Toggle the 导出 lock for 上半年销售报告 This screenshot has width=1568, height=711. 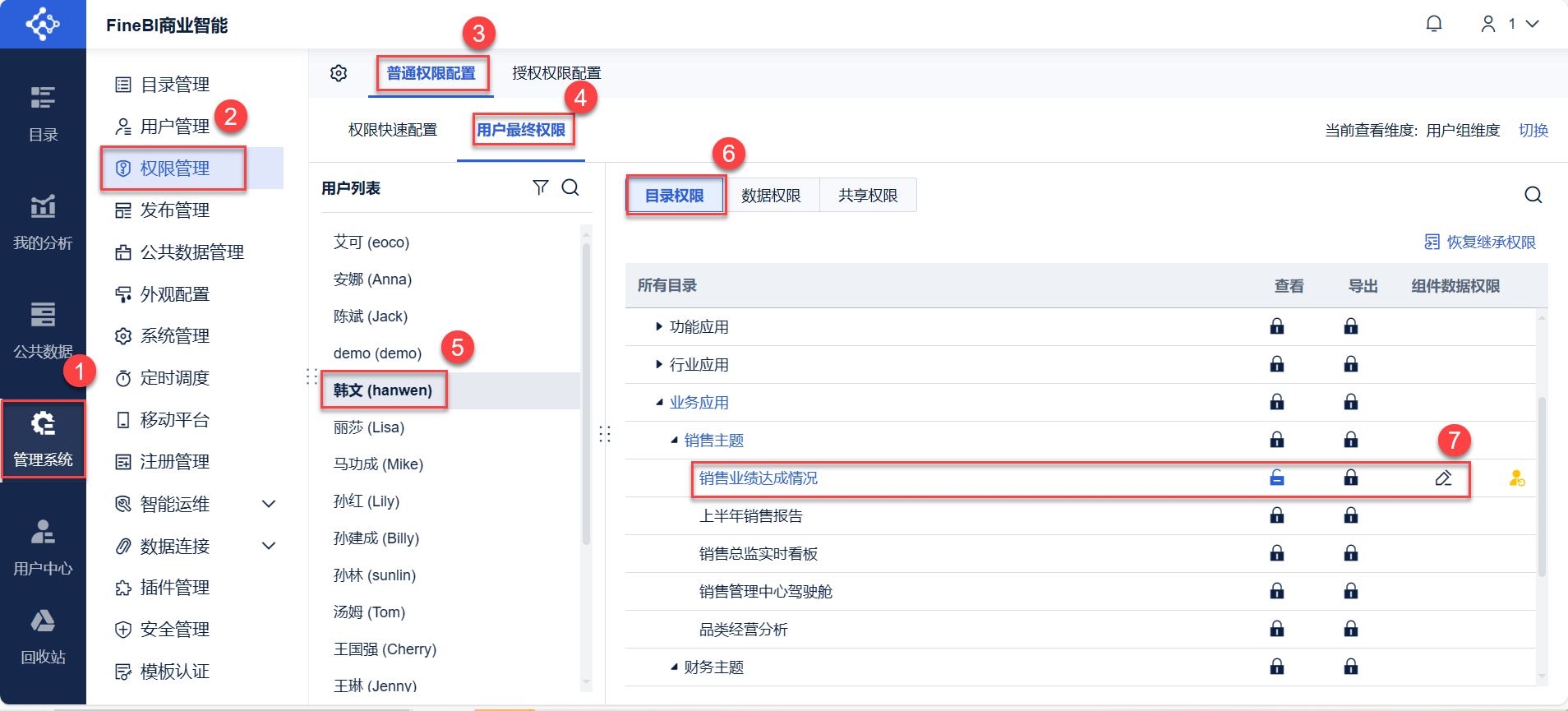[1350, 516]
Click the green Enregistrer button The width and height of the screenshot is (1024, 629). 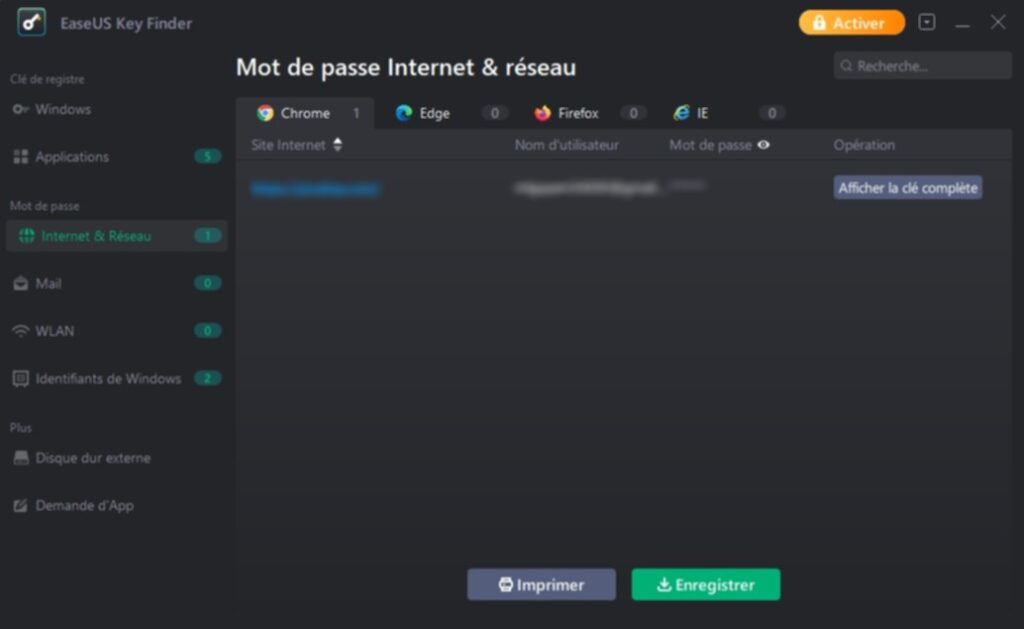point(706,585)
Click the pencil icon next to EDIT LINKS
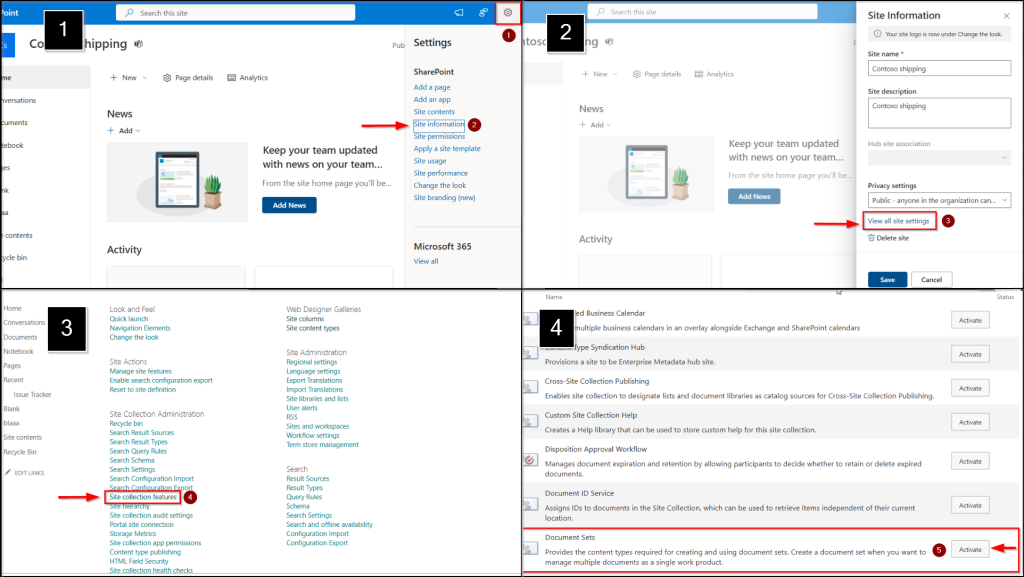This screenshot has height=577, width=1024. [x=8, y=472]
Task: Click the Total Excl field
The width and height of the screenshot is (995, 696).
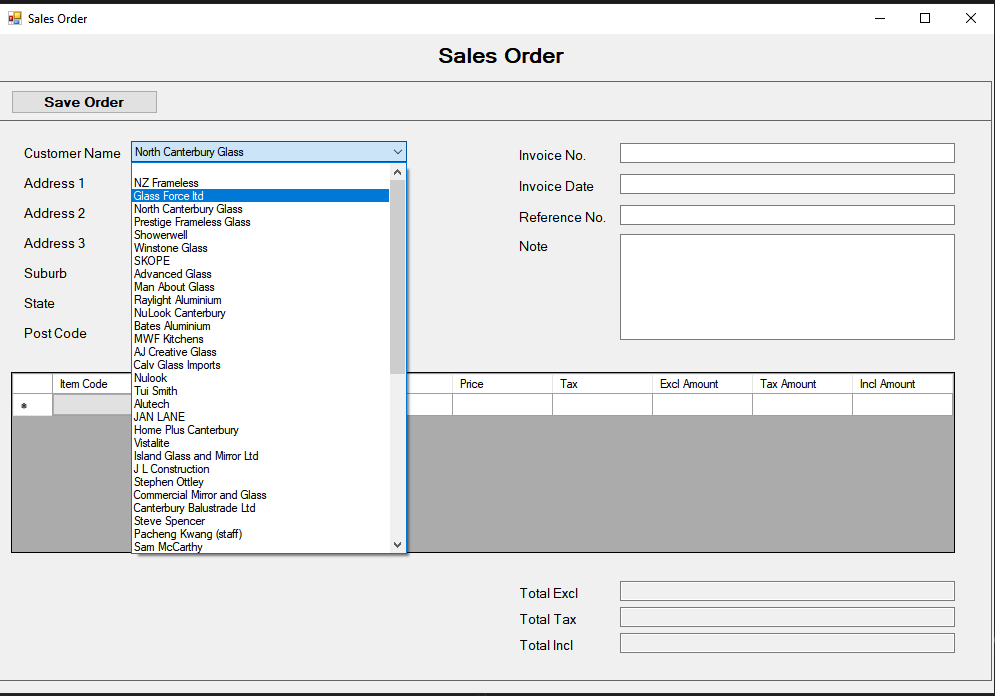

*Task:*
The output must match, line for line, the span from the line containing "Task: Click the Total Excl field" through the end of the data, with the pictures removed.

*Finished task:*
Task: Click the Total Excl field
The width and height of the screenshot is (995, 696).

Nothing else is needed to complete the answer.